The Costa Concordia cruise ship captain has accused his former crew of behaving like students on a school trip during the shipwreck that killed 32 people in 2012, as he gave testimony on the tragedy in court.

Francesco Schettino also told judges that he steered the liner too close to the Giglio Island, eventually hitting a rock, as a treat to passengers and to do a favour to a crewmember.

The captain is the sole defendant being tried in the Tuscan city of Grosseto on charges of manslaughter, causing a shipwreck and abandoning ship. He said that in the moments before the impact, officials on the bridge should have warned him of the impending danger but instead remained silent.
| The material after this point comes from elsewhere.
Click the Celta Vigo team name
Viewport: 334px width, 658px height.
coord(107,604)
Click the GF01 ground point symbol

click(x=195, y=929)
"One of the officials should have said: 'captain we are on the rocks!' but they remained silent instead," he said, denying he was distracted during the approach to the island.

"The general silence deceived me," he said. "I wasn't leading a group of schoolchildren."

Answering prosecutors who asked why he brought the Concordia so close to the shore he replied that he "wanted to kill three birds with one stone", using the equivalent Italian expression "to catch three pigeons with one broad bean".

Schettino claimed that he decided to perform the sail-past-salute to the Island to pay homage to a retired commander living there and please the cruise maître Antonello Tievoli, a Giglio native.

"We also did it for commercial reasons, so that people from the island could take photos [of the ship] and passengers could see the island," he told the court.

Schettino denied the manoeuvre was meant to impress Domnica Cemortan, a Moldovan dancer he had brought to the bridge, and who admitted she was his lover at earlier hearings.

Schettino denies abandoning the ship. His defence team maintains he is being made a scapegoat and actually saved lives by manoeuvring the ship closer to the island's shores after the collision and no single person is to blame for hitting the rock.

Schettino claims that the evacuation was hampered because of a failure of a backup generator and flooding in supposedly water-tight compartments.

He has also maintained that the ship wouldn't have crashed if Jacob Rusli Bin, the Indonesian helmsman, had followed his orders.

The captain and his legal team contend that, due to language difficulties, the helmsman did not understand Schettino's order to steer left, as the ship was too close to shore and veered right instead.

Rusli Bin is one of five employees who made plea bargains in return for mild sentences in a separate proceeding.

If convicted, Scehttino faces up to 20 years in jail.